Exercise requirements
Retype each line exactly as it stands, beginning at the first line of the material and finishing with the line that contains "Click the star icon in right toolbar".
START Provided entries
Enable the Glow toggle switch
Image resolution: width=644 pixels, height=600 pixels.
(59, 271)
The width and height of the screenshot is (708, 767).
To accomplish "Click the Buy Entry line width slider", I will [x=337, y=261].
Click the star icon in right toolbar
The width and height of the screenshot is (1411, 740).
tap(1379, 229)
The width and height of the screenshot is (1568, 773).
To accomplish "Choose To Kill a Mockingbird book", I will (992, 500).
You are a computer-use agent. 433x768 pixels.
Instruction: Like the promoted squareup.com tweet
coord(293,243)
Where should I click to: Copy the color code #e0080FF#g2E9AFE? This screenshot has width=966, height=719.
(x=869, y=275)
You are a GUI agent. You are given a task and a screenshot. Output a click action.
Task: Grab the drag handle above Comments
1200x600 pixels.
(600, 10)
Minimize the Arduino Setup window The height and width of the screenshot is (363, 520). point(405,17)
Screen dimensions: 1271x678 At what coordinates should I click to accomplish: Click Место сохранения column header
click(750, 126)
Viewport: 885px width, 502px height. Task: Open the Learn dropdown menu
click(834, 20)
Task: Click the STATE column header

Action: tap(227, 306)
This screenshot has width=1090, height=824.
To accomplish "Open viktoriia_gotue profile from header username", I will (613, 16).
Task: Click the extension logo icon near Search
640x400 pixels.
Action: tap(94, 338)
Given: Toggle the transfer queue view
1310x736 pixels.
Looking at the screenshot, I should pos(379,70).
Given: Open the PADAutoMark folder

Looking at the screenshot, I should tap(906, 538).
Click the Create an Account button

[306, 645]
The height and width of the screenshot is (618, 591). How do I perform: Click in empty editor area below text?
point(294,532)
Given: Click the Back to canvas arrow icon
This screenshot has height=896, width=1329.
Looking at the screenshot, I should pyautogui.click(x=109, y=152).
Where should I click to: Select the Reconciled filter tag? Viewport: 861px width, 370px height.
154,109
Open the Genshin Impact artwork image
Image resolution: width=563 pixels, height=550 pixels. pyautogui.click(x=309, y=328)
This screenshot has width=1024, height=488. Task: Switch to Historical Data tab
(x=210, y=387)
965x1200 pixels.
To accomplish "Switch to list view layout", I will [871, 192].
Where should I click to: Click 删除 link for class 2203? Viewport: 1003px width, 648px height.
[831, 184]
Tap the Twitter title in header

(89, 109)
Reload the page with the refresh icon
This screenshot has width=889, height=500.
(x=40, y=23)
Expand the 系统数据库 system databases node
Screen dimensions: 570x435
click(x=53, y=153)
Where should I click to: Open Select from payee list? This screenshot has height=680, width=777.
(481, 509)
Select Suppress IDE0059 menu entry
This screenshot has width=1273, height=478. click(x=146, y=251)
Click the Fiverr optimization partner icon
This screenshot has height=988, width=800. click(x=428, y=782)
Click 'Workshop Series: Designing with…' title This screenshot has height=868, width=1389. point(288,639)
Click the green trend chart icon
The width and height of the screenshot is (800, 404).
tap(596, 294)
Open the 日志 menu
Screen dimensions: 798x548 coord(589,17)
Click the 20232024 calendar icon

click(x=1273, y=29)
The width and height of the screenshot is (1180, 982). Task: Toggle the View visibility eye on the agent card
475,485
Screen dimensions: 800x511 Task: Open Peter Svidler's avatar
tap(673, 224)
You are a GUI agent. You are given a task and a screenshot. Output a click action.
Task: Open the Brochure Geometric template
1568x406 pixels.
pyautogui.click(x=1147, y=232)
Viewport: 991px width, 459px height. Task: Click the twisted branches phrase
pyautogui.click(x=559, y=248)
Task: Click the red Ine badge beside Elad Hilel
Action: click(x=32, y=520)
END Provided entries
Reply
Enable the Glow toggle switch
Image resolution: width=644 pixels, height=600 pixels.
(59, 271)
The width and height of the screenshot is (708, 767).
To accomplish "Click the Buy Entry line width slider", I will [x=337, y=261].
Click the star icon in right toolbar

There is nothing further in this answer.